Le corps n'est jamais un organisme […] le corps sans organes s'oppose moins aux organes qu'à cette organisation des organes qu'on appelle organisme.
Gilles Deleuze, Francis Bacon. Logique de la sensation (La différence, 1981, p. 33)
Le syntagme « corps sans organes » est emprunté au schizophrène emblématique Antonin Artaud :
Le corps sous la peau est une usine surchauffée,
et dehors,
le malade brille,
il luit,
de tous ses pores,
éclatés.
Antonin Artaud, Van Gogh le suicidé de la société
Le corps est le corps
il est seul
et n'a pas besoin d'organe
le corps n'est jamais un organisme.
Antonin Artaud, 84, n°5-6, 1948
(cité dans Gilles Deleuze ; Félix Guattari, L'Anti-OEdipe, Minuit, 1973, p. 9 et p. 15)

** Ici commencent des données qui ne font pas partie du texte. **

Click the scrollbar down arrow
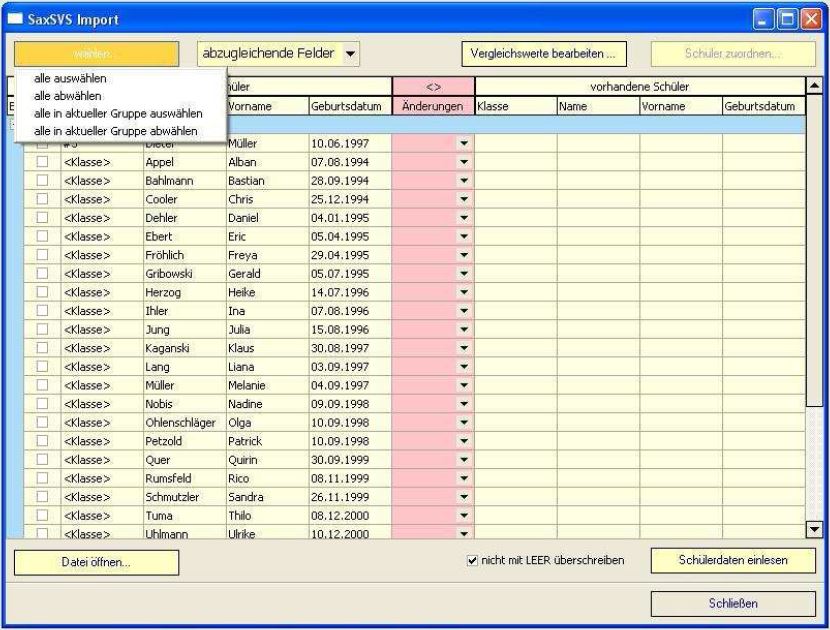 [814, 529]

La notion me reste assez mystérieuse, à vrai dire, mais les textes qui l'évoquent sont très beaux :
Les automates s'arrêtent et laissent monter la masse inorganisée qu'ils articulaient. Le corps plein sans organes est l'improductif, le stérile, l'inengendré, l'inconsommable. Antonin Artaud l'a découvert, là où il était, sans forme et sans figure. Instinct de mort, tel est son nom, et la mort n'est pas sans modèle.

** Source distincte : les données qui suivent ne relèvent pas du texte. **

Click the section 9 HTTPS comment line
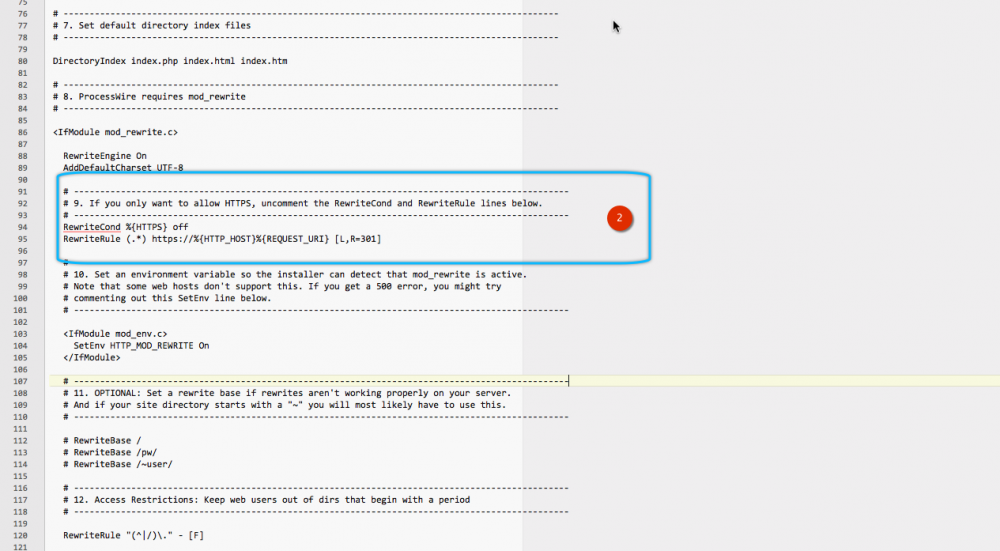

Gilles Deleuze ; Félix Guattari, L'Anti-OEdipe (Minuit, 1973, p. 14)
Le corps sans organe est un œuf : il est traversé d'axes et de seuils, de lattitudes, de longitudes, de géodésiques, il est traversé de gradients qui marquent les devenirs et les passages, les destinations de celui qui s'y développe […] Rien que des bandes d'intensité, des potentiels, des seuils et des gradients. Expérience déchirante, trop émouvante, par laquelle le schizo est le plus proche de la matière, d'un centre vivant et intense de la matière […] ce point insupportable où l'esprit touche la matière et en vit chaque instant, la consomme.
Gilles Deleuze ; Félix Guattari, L'Anti-OEdipe (Minuit, 1973, p. 26)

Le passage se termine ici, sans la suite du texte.